1. How would this work?

At the heart of the plan is a new U.K.-EU "free trade area" where Britain agrees to stick to EU rules for industrial goods -- such as safety standards -- along with regulations covering agriculture and food. There will also be a newfangled system of interlinked customs regimes that will rely on new technologies that haven’t yet been developed. The U.K.’s goal is simple: Keep goods from food to car parts flowing across the English Channel by avoiding customs checks and tariffs.

2. Will businesses be happy with the plan?

The big names from Airbus SA to BMW AG that have warned about the fallout from a so-called hard Brexit in recent weeks might sleep a little easier.

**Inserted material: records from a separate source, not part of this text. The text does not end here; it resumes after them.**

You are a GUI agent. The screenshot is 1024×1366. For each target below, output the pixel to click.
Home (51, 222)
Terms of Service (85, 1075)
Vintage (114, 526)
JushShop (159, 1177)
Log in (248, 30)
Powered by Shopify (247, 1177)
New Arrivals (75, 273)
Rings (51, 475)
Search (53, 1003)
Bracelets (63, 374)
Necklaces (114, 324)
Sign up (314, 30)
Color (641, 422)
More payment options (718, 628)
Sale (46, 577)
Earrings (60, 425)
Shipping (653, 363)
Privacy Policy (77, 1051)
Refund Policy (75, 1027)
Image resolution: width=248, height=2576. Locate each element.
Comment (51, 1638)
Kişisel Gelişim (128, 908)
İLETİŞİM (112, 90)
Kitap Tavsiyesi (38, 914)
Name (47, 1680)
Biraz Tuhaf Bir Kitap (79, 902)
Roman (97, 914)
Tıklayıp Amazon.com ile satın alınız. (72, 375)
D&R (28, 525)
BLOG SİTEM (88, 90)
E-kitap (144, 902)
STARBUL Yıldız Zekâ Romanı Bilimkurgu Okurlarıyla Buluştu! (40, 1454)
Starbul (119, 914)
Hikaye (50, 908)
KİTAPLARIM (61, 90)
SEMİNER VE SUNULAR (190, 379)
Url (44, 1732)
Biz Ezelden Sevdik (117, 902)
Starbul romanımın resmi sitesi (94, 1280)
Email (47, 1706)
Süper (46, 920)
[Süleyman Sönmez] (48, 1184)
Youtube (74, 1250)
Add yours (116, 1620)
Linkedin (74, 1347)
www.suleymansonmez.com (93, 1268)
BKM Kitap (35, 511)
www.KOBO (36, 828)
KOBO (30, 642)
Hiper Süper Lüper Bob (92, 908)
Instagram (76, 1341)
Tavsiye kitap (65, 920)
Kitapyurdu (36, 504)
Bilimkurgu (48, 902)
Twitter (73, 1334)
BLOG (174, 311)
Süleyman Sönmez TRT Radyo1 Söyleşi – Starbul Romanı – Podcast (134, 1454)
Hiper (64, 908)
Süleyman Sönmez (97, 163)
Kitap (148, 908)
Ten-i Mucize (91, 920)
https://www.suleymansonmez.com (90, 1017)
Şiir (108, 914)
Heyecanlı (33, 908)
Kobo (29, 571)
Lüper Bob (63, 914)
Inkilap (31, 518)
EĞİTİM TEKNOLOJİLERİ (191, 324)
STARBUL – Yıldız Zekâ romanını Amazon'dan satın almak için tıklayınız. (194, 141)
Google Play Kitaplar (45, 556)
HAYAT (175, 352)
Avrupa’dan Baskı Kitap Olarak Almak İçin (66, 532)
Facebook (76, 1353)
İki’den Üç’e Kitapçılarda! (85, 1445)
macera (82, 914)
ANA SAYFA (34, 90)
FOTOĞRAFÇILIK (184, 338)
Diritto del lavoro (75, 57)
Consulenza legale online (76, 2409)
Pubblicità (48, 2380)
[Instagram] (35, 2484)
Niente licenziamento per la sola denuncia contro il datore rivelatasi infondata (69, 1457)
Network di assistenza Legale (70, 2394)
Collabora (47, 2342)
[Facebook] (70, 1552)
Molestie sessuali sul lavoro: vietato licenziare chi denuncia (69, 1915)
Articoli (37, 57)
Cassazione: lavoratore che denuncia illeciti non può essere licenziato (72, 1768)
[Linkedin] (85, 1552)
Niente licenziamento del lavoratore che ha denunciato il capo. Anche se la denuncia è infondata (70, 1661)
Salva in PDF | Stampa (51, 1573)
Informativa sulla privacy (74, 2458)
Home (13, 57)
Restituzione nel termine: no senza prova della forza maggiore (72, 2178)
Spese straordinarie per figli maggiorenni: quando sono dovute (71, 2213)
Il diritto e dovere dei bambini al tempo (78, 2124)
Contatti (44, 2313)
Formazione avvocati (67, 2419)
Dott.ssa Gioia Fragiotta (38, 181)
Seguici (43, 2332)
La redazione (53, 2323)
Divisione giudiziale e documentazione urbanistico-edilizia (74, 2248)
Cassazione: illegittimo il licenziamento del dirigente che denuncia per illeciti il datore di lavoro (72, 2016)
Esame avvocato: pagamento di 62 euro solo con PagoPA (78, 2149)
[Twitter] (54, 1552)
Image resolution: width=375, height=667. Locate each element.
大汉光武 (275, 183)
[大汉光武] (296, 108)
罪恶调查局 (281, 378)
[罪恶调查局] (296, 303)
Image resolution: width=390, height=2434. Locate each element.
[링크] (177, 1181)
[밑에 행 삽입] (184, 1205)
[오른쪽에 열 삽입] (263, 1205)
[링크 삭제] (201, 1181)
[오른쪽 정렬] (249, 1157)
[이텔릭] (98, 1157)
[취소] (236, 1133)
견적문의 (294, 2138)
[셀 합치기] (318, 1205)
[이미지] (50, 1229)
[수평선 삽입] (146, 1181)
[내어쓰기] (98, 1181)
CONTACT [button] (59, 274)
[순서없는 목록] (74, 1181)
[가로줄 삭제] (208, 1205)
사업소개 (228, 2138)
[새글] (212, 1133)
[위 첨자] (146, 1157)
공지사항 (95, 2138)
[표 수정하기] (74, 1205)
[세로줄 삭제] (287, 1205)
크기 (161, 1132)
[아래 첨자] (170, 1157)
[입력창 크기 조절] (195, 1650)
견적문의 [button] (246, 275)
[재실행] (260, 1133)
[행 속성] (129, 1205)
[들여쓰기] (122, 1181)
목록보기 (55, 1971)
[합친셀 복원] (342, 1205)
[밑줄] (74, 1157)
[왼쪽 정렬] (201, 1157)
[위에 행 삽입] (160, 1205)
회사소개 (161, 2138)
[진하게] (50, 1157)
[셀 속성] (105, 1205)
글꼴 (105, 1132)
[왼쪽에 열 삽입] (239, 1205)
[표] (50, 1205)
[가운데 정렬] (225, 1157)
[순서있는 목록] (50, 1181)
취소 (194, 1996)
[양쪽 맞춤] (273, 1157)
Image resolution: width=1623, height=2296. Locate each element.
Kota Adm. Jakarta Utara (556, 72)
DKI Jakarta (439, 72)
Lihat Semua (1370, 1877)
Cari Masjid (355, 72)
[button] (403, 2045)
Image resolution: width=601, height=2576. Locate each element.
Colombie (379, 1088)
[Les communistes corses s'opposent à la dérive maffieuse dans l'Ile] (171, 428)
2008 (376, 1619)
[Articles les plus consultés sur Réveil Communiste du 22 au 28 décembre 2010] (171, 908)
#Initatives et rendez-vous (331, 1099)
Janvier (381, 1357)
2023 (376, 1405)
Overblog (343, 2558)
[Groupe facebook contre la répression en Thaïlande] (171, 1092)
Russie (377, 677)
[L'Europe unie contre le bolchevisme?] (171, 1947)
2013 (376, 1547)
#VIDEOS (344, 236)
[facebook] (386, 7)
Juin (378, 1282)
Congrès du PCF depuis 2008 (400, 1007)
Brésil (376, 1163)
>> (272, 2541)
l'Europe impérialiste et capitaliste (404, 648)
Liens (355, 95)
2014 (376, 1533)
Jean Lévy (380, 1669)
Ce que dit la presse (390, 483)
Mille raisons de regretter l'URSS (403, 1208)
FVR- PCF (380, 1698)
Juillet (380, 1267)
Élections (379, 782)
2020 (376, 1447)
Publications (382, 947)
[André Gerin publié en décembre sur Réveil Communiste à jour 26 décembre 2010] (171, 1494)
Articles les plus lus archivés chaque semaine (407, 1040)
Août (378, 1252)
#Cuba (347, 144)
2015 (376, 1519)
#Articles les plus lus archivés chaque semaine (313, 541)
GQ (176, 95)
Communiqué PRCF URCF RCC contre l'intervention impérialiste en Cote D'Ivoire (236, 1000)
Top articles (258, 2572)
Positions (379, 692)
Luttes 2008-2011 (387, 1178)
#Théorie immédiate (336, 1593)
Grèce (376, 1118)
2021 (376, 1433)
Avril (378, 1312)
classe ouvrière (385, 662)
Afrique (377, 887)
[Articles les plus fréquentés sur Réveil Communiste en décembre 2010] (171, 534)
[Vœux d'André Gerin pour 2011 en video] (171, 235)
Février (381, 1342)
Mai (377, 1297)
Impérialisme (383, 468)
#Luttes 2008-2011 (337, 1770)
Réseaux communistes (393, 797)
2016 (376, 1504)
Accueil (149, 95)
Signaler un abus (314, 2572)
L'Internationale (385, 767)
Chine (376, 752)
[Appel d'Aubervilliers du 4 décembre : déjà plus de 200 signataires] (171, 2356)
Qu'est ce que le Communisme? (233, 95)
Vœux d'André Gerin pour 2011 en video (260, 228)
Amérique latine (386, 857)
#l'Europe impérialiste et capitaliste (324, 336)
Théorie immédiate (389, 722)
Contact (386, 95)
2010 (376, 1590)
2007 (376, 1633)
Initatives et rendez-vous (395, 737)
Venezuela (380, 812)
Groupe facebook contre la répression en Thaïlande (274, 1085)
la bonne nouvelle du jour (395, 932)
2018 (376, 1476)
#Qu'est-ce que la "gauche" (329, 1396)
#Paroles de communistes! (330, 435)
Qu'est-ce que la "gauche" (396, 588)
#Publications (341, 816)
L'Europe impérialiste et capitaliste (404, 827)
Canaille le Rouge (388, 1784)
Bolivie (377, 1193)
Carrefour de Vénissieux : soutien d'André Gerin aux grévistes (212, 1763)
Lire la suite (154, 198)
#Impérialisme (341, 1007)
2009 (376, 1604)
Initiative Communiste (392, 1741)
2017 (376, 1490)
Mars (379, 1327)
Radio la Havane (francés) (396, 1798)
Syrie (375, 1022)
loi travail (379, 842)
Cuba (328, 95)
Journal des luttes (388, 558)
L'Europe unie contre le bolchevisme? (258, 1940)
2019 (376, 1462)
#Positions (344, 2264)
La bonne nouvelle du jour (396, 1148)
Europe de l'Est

But the proposal on trade is limited to goods, which means selling services into the EU looks set to be complicated by Brexit. May’s plan acknowledges that the U.K.’s vast services sector, which accounts for about 80 percent of the economy, will suffer significant disruption. Banks in particular will lose their current open access to sell into the EU market.

3. Why separate goods and services?

It all comes back to one of the key promises of Brexit: giving the U.K. the ability to strike its own trade deals with fast-growing countries like India and China. Sticking to EU rules for goods means Britain’s hands will be tied when it comes to, say, importing chickens from the U.S. that have been washed in chlorine (a practice banned in the EU). But for services, the plan is for the U.K. to be able to diverge from the EU if it chooses, meaning it will be free to make its own deals in areas like banking or telecommunications. Still, trade deals covering services are something of a rarity.

4. Does the plan solve the problem of the Irish border?

Perhaps. Combining the customs arrangement with the alignment on rules means there’s theoretically no need to check any goods moving across the 310-mile (500 kilometer) border across the island of Ireland. Once Brexit takes effect, the boundary between the Republic of Ireland, which will remain part of the EU, and Northern Ireland, a region that’s part of the U.K., will become the EU’s frontier. The two sides have pledged to keep the border invisible. But since the EU doesn’t know when (if ever) the U.K.’s customs idea will take effect, it wants a backup plan that would bind Northern Ireland to Europe’s customs rules while mainland Britain breaks away.

5. Will the EU go for the plan?

Probably not. EU leaders like to repeat that they won’t stand for "cherry picking," or trying to benefit from the good bits of being in the bloc (like "frictionless" trade) without putting up with the obligations that the U.K. wants to shed (like the "free movement of people"). Irish Prime Minister Leo Varadkar has said that splitting up the treatment of goods and services in any Brexit deal could spell the end of the EU’s treasured single market. Still, May is giving up on some significant points, such as allowing some sort of continuing role for the European Court of Justice, the EU’s highest court. EU officials may view May’s plan as a starting point for negotiations, rather than rejecting it outright.

6. So what’s May’s game plan?

May is betting that she’s getting closer to a version of Brexit that the British Parliament will support, and seems ready to stand up to some of her more rebellious lawmakers who are lobbying for a more dramatic break. Ultimately, though, the details of the future trade relationship don’t need to be decided now. According to the timeline that the EU and U.K. signed up to, the two sides just need to agree on a framework for how it will work in order to avoid a crash divorce. Then Britain gets its two-year transition period, during which the real negotiations on an EU-U.K. trade deal will happen. This is just the start.